La répression policière des manifestations nous amène dans certains lieux et évènements à nous demander sérieusement s’il y a une volonté de tuer les militants.

Sans s’attarder sur les faits, qui ont été largement diffusés et vus, il est quand même important de rappeler que la police a notamment bloqué volontairement le 25 mars l’accès à une ambulance à Sainte-Soline lors d’une manifestation contre le projet des mégabassines, alors qu’elle devait secourir un militant dans un état critique, d’après un rapport d’observateurs de la Ligue des droits de l’homme.

Des armes de guerre aux BRAV-M : la répression par l’assassinat ?

Les armes dites « non létales » utilisées pour réprimer les manifestations le sont en fait, et cela a pu être constaté depuis plusieurs années, avec la mort de Rémi Fraisse en 2014 (tué par une grenade de desencerclement), et les nombreuses victimes qui ont suivi.

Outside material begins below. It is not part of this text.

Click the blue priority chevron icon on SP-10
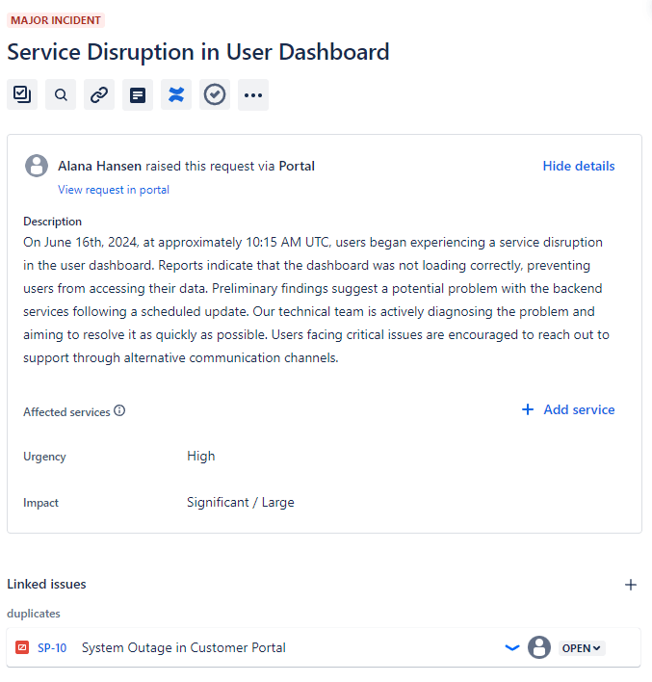Viewport: 652px width, 682px height. pos(512,647)
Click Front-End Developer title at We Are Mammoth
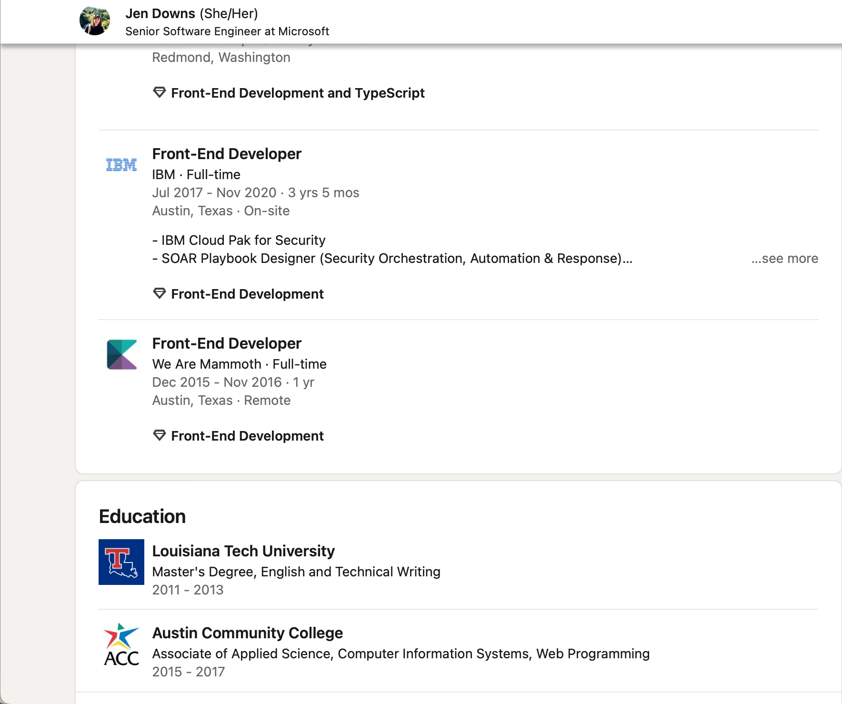The width and height of the screenshot is (842, 704). pyautogui.click(x=227, y=343)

Ainsi le fait de refuser volontairement le secours à une personne grièvement blessée est d’abord indigne et scandaleux, mais révèle aussi une volonté de laisser mourrir les militants. Plus inquiétant, des armes de guerre sont utilisées dans la répression des manifestants comme la grenade GM2L classée comme arme de catégorie A2 et donc comme « arme de guerre » massivement utilisée lors de la manifestation contre les mégabassines.

De plus, le rétablissement de la BRAV-M (brigade de répression des actions violentes motorisée) par Emmanuel Macron sous l’impulsion du préfet Lallement pour assurer la répression des Gilets jaunes nous amène à cette même question. Celle-ci avait été dissoute en 1986 sous l’appellation de « voltigeurs » suite à la torture et au meurtre de Malik Oussekine. Le rétablissement d’une telle brigade ne peut pas ne pas tenir compte des événements tragiques passés auxquels ils sont liés. Cela fait évidemment écho à cette phrase du philosophe Hegel qui affirme que « l’expérience et l’histoire enseignent que peuples et gouvernements n’ont jamais rien appris de l’histoire ».

Un discours politique guerrier et mensonger pour légitimer la violence

Et c’est le gouvernement lui-même qui autorise et surtout légitime une telle violence. En effet, lorsque le ministre de l’Intérieur Gérald Darmanin affirme au grand public le 27 mars, sur un plateau TV, qu’un millier de militants participent à des manifestations « dans la volonté de casser et tuer des policiers », il inquiète, divise, et légitime les violences policières, même extrêmes. En affirmant que des manifestants ont l’intention ou la volonté de « tuer des policiers », il inquiète non seulement ces derniers, mais leur donne surtout une légitimité à tuer, si cela est fait dans le cadre de la « légitime défense ». Car oui, un grand nombre de policiers seraient prêts à tuer pour protéger leur vie. Ce n’est pas ça qui pose en soi un problème, mais leurs comportements avec leurs concitoyens qui n’ont eux pas la volonté de les tuer.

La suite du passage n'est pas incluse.